Thursday, April 19, 2007

An inivitation to Princeton


Princeton forum on
'China's Silent Genocide'
to be held Friday afternoon


Featuring David Matas, prominent human rights lawyer and co-author of 'The Kilgour / Matas Report'


Princeton University China Studies Association To Host Forum:
Organ Harvesting and Human Rights Violation in China

WHEN: Friday, April 20, 4:00 p.m.–6:00 p.m.

WHERE: Friend Center Auditorium, Room. 101 (Olden & William Sts.), Princeton Univ., Princeton, NJ 08544

"Based on what we now know, we have come to the regrettable conclusion that the allegations are true. We believe that there has been and continues today to be large-scale organ seizures from unwilling Falun Gong practitioners.”
--The Kilgour / Matas Report


On July 6, 2006, international human rights attorney David Matas and former Canadian Secretary of State (Asia-Pacific) David Kilgour released their investigative report titled, "Report into Allegations of Organ Harvesting of Falun Gong Practitioners in China." The report cites 18 types of evidence regarding these allegations and concludes that the Chinese Communist Party (CCP) has been committing nationwide, state-controlled, live organ harvesting atrocities targeting Falun Gong practitioners. Since then, thousands in the international press have reported the crime as a “silent genocide” and have urged an unhindered investigation in China.

On January 31, 2007, Messrs. Matas and Kilgour released an updated version of their report which further confirmed the allegations. The report describes a “failure of foreign laws and ethics to provide an effective barrier to transplant tourism to China” while “the market for organs in China is determined by supply and demand. The supply is local, but the demand is, in large part, foreign.”

How should we come to terms with such a genocide, and what can the US and concerned citizens do about it? How has the Chinese legal system failed to prevent the victimization of its own citizens? What do such crimes reveal about the state of medicine in China today? Princeton University China Studies is pleased to host Mr. Matas to discuss these issues. Two other special guests, Dr. Jingduan Yang and Dr. Charles Li, will present evidence of abuse targeting Falun Gong practitioners. We welcome all students, faculty, staff and local residents to join in the discussion of laws, ethics and human rights in China.

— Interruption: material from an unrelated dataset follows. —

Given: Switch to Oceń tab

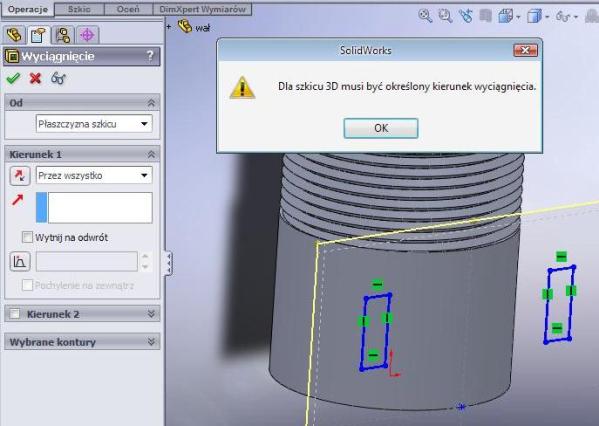Looking at the screenshot, I should click(x=128, y=9).
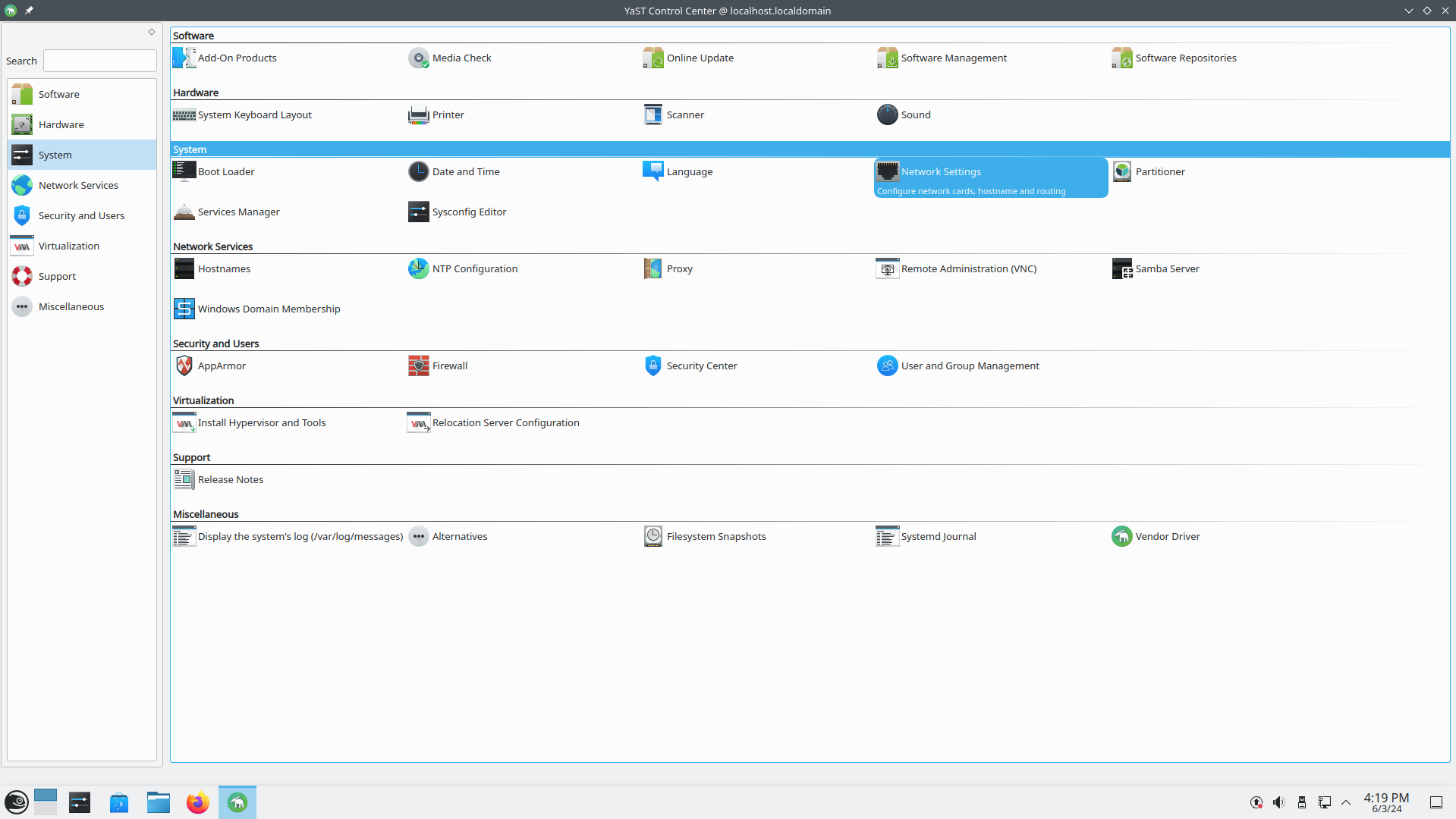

David Matas is a human rights, immigration and refugee lawyer in Winnipeg, Manitoba, Canada. Mr. Matas served as a Law Clerk to the Chief Justice Supreme Court of Canada in 1968-69, and previously served as a member of the Canadian delegation to the United Nations General Assembly. He was coordinator of the Canadian section of Amnesty International’s Legal Network from 1980 to 2001. Graduated in 1965, Mr. Matas is also a Princeton University alumnus.

Jingduan Yang, M.D. Dr. Yang practices integrative psychiatry and general health care based on a bio-social-psycho-spiritual model of medicine at the Thomas Jefferson University Hospital. He has been invited to speak on Falun Gong, alternative and complementary medicine by Harvard University, Leigh University, Baylor College of Medicine, and many other academic institutions.

Dr. Charles Li, A U.S. citizen and Harvard-educated medical doctor, returned to China in an attempt to publicize the persecution of Falun Gong to the Chinese people. He was imprisoned in a labor camp for 3 years and repatriated in 2006. Charles is now discussing his first-hand experiences, including mental and physical torture, brainwashing, force-feeding, and slave labor, producing products for export to the US.